Como pode ser um ataque com SLAM‑ER na prática
Responsáveis de defesa descrevem frequentemente uma missão típica em etapas simples. Um Super Hornet armado descola de um porta‑aviões, recebe informações em tempo real de drones e satélites e avança até à margem do espaço aéreo hostil. A uma distância segura, a tripulação dispara um SLAM‑ER contra um suspeito lançador de mísseis perto de uma aldeia costeira.
A meio do voo, o míssil segue pontos de passagem GPS. Perto do alvo, o sensor de infravermelhos liga-se e começa a enviar uma imagem tipo vídeo. O oficial de sistemas de armas deteta um camião civil a aproximar-se do lançador e ajusta o ponto de impacto para o lado oposto da estrutura, ou muda para um alvo de reserva se o local original parecer vazio.
Esse nível de controlo não é dramático em slides de marketing, mas pode ser a diferença entre um ataque que cumpre restrições políticas e outro que desencadeia uma crise diplomática.
Riscos, limites e o que vem a seguir
Apesar das suas vantagens, o SLAM‑ER não é uma bala de prata. A velocidade subsónica dá às defesas aéreas modernas uma janela para reagir. O alcance, embora significativo, é modesto face às armas de alcance muito longo que estão a entrar nos arsenais. E qualquer ligação de dados que permita a humanos controlar o míssil pode, potencialmente, ser interferida ou bloqueada por um adversário capaz.
Os futuros projetos deverão combinar a controlabilidade do SLAM‑ER com formas mais furtivas, maior alcance e tomada de decisão mais autónoma. Alguns protótipos já testam redes colaborativas em que drones, aeronaves e mísseis partilham dados de sensores em tempo real, passando o controlo entre plataformas à medida que se movem.

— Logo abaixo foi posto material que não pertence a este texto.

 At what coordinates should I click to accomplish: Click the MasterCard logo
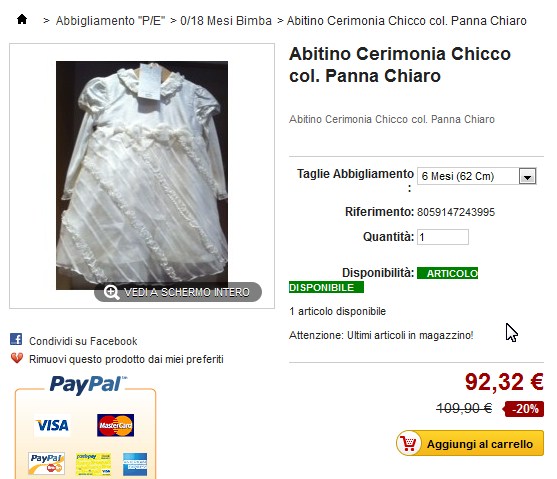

Até esses sistemas amadurecerem, a Marinha dos EUA recuperou uma ferramenta comprovada, embora envelhecida. Nos limites apertados e perigosos do Mar Vermelho e do Iémen, esse míssil esquecido lembrou discretamente a todos que, por vezes, uma arma antiga - com uma mão humana ainda nos comandos - é aquela em que os comandantes mais confiam.